Treatment of the mixed group of cicatricial alopecia (dissecting cellulitis and folliculitis keloidalis) may include antimicrobials although culture often does not grow a pathogen. Isotretinoin, anti-inflammatory medications such as corticosteroids, and tumor necrosis factor inhibitors may be used. In dissecting cellulitis, incision and drainage of nodules may be needed. You should discuss any treatment with your dermatologist who will also explain potential side effects, as well as laboratory tests that are needed before starting medications and sometimes are monitored during treatment.
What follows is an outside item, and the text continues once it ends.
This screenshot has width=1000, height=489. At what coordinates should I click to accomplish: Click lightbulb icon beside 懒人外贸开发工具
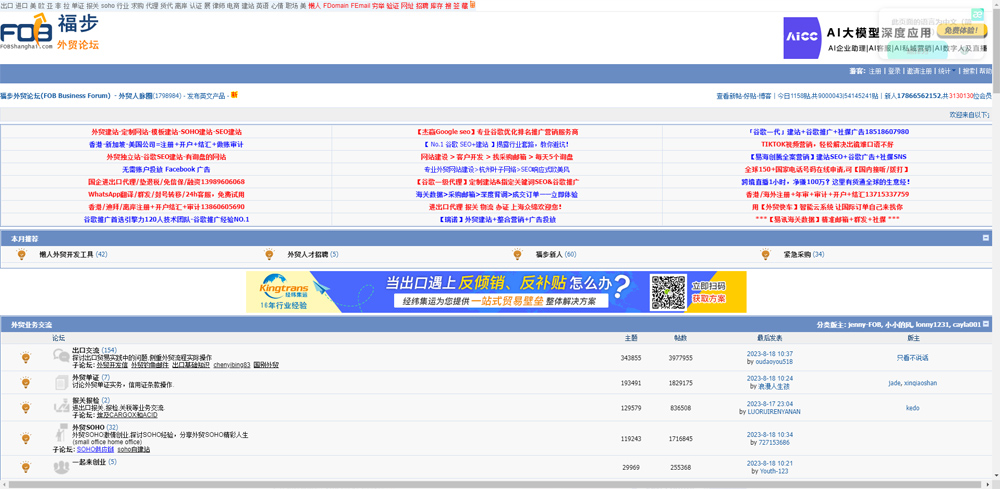tap(22, 255)
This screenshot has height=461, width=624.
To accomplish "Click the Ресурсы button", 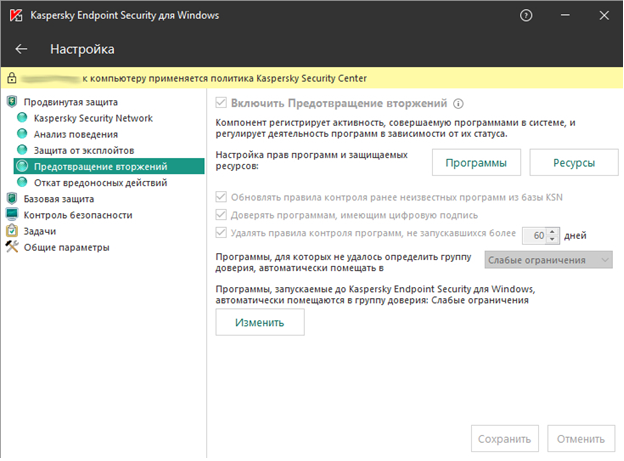I will coord(573,163).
The course of cicatricial alopecia is usually prolonged and treatments are often given for 6 to 12 months or longer. Treatment is continued until the symptoms and signs of scalp inflammation are controlled. In other words, itching, burning, pain and tenderness have cleared and scalp redness, scaling, and/or pustules are no longer present.

Treatment may then be stopped. However, except for pioglitazone, current treatments do not usually influence the underlying process and may not arrest progression of hair loss even when symptoms and signs have cleared. Clinical activity often recurs, and treatment frequently needs to be repeated.

Because of the above last statement, surgical treatment is not an option in most cases except under certain circumstances. If the disease has been inactive for one or two years, then surgical removal of the scarred scalp and/or hair restoration surgery may be considered for cosmetic benefit. Folliculitis keloidalis is one exception in that excision of the affected scalp (scalp reduction) may provide relief for the patient.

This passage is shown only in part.